The feelings were mixed. I have tried to analyse the inner conflicts and dilemma in the minds of the migrants through some of the characters. While the elders were excited about the return to the Holy Land and a burial there, there were a few who dared to raise uncomfortable questions. Binder Daveed, for one, believed that religion cannot be the sole unifying factor and would love to be known as a better human being than an ardent Jew; the protagonist, Salamon, was confused about what was in store for them in an alien land; and a liberal like Elias, well aware of how history has been cruel to the Jews, arguing for a strong wall of Jewish unity against future onslaughts

Through Binder Daveed, Moses, Elias, and Eshimuthi the history of the Kerala Jews’ integration with the locality is obvious. Then, was it the pull of faith, or reclaiming of a lost identity of a people with a long history of persecution that shows up here

The dilemma was obvious. The Jews are one of the rarest Diasporas in the world. The Jews here are aware of the fact that when their ancestors were on the run to save their lives, our land was one which welcomed them with open arms. They were given not only a safe abode and a protective umbrella, but also a pride of place in a complex multi-religious, multi-cultural society.

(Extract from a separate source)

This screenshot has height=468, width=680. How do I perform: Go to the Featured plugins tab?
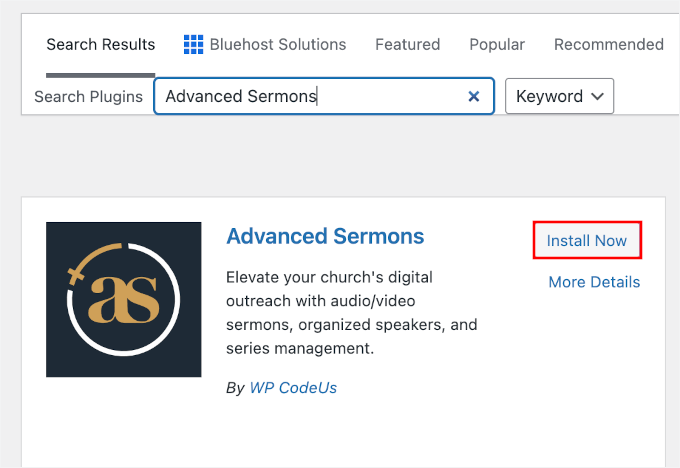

Eshimuthi comes through as the traditional Jewish woman, the sons’ wives, Rebecca and Esther, are different. Did it emerge from the true life situation, or, was it part of your usual understanding of the woman in most of your works

I do not believe in telling the stories of real-life characters. I never typecast my characters. Rather, I would like to portray my women as strong-willed with a distinct identity of their own, possessive about their own space, and willing to assert their rights in a male-dominated society. This is too universal to be tied to a particular set of people of a certain area, although the social milieu may change.

Pavithran is a person of the present. He has strong views on ideology and political developments, but he has a very genuine question: Why are you leaving this land? Have you any reason to feel unwanted here? Could you elaborate on this sense of hurt when a community which has struck roots here decides to move out to an unknown homeland, could you elaborate?

I admit that the views of comrade Pavithran are somewhat contemporary and that a certain degree of creative freedom has been taken in his portrayal. But, it is a fact that the political class at that time was not too comfortable with this process of migration: they considered it a betrayal of the land which had supported them when they were badly in need of it

Concept of Diaspora

In the case of Aliya I had tried to look at the plight of the ‘Jewish Diaspora’ as such from the point of Chendamangalam Jews. The concept of Diaspora is often mistaken for ‘pravasam.’ In the case of Jews, it is slightly different. They are not ‘outcastes’ as far as India is concerned since they had gone on their own volition. Still the pain remains, which is just not plain nostalgia, but something deeper than that, I would describe it as a kind of un-snappable umbilical cord with the place of birth. To that extent, this is a different kind of Diaspora novel.